TASK TO COMPLETE =>
Character for character, reproduce every entry below.

DATA FOR THIS EXERCISE =>
######
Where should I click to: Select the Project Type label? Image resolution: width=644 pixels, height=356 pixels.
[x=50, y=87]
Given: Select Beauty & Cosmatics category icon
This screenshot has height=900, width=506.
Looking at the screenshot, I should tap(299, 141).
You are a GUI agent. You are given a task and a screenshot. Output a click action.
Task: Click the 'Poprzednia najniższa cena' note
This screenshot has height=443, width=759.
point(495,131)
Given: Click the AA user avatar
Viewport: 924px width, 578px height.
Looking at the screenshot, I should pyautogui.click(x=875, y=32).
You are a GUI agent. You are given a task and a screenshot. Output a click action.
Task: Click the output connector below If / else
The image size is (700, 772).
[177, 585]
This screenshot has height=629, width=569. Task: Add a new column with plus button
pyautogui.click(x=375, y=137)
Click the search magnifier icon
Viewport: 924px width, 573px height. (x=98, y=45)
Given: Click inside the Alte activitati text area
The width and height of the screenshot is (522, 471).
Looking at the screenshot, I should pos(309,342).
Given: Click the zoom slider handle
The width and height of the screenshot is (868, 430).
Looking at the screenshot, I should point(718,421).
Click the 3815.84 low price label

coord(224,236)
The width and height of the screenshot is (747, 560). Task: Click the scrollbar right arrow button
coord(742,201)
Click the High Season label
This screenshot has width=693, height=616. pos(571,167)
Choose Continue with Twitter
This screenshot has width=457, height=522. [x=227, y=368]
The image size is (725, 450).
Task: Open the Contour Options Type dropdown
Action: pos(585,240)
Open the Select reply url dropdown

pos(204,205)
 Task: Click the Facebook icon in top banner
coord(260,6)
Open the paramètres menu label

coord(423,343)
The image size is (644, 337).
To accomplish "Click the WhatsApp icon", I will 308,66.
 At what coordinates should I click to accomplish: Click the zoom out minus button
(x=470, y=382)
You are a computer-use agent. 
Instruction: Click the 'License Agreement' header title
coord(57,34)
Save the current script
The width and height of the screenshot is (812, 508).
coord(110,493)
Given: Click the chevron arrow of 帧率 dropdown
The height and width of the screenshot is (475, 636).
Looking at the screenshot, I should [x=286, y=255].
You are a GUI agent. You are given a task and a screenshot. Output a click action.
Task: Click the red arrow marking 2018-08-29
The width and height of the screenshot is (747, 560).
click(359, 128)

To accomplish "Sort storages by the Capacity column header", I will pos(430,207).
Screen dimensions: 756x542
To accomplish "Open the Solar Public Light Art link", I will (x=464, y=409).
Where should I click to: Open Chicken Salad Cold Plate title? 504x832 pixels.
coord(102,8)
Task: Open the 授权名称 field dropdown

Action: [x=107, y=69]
######
EXERCISE SOLUTION =>
Where should I click to: Select the Project Type label? Image resolution: width=644 pixels, height=356 pixels.
[x=50, y=87]
Given: Select Beauty & Cosmatics category icon
This screenshot has height=900, width=506.
Looking at the screenshot, I should tap(299, 141).
You are a GUI agent. You are given a task and a screenshot. Output a click action.
Task: Click the 'Poprzednia najniższa cena' note
This screenshot has height=443, width=759.
point(495,131)
Given: Click the AA user avatar
Viewport: 924px width, 578px height.
Looking at the screenshot, I should pyautogui.click(x=875, y=32).
You are a GUI agent. You are given a task and a screenshot. Output a click action.
Task: Click the output connector below If / else
The image size is (700, 772).
[177, 585]
This screenshot has height=629, width=569. Task: Add a new column with plus button
pyautogui.click(x=375, y=137)
Click the search magnifier icon
Viewport: 924px width, 573px height. (x=98, y=45)
Given: Click inside the Alte activitati text area
The width and height of the screenshot is (522, 471).
Looking at the screenshot, I should pos(309,342).
Given: Click the zoom slider handle
The width and height of the screenshot is (868, 430).
Looking at the screenshot, I should point(718,421).
Click the 3815.84 low price label

coord(224,236)
The width and height of the screenshot is (747, 560). Task: Click the scrollbar right arrow button
coord(742,201)
Click the High Season label
This screenshot has width=693, height=616. pos(571,167)
Choose Continue with Twitter
This screenshot has width=457, height=522. [x=227, y=368]
The image size is (725, 450).
Task: Open the Contour Options Type dropdown
Action: pos(585,240)
Open the Select reply url dropdown

pos(204,205)
 Task: Click the Facebook icon in top banner
coord(260,6)
Open the paramètres menu label

coord(423,343)
The image size is (644, 337).
To accomplish "Click the WhatsApp icon", I will 308,66.
 At what coordinates should I click to accomplish: Click the zoom out minus button
(x=470, y=382)
You are a computer-use agent. 
Instruction: Click the 'License Agreement' header title
coord(57,34)
Save the current script
The width and height of the screenshot is (812, 508).
coord(110,493)
Given: Click the chevron arrow of 帧率 dropdown
The height and width of the screenshot is (475, 636).
Looking at the screenshot, I should [x=286, y=255].
You are a GUI agent. You are given a task and a screenshot. Output a click action.
Task: Click the red arrow marking 2018-08-29
The width and height of the screenshot is (747, 560).
click(359, 128)

To accomplish "Sort storages by the Capacity column header", I will pos(430,207).
Screen dimensions: 756x542
To accomplish "Open the Solar Public Light Art link", I will (x=464, y=409).
Where should I click to: Open Chicken Salad Cold Plate title? 504x832 pixels.
coord(102,8)
Task: Open the 授权名称 field dropdown

Action: [x=107, y=69]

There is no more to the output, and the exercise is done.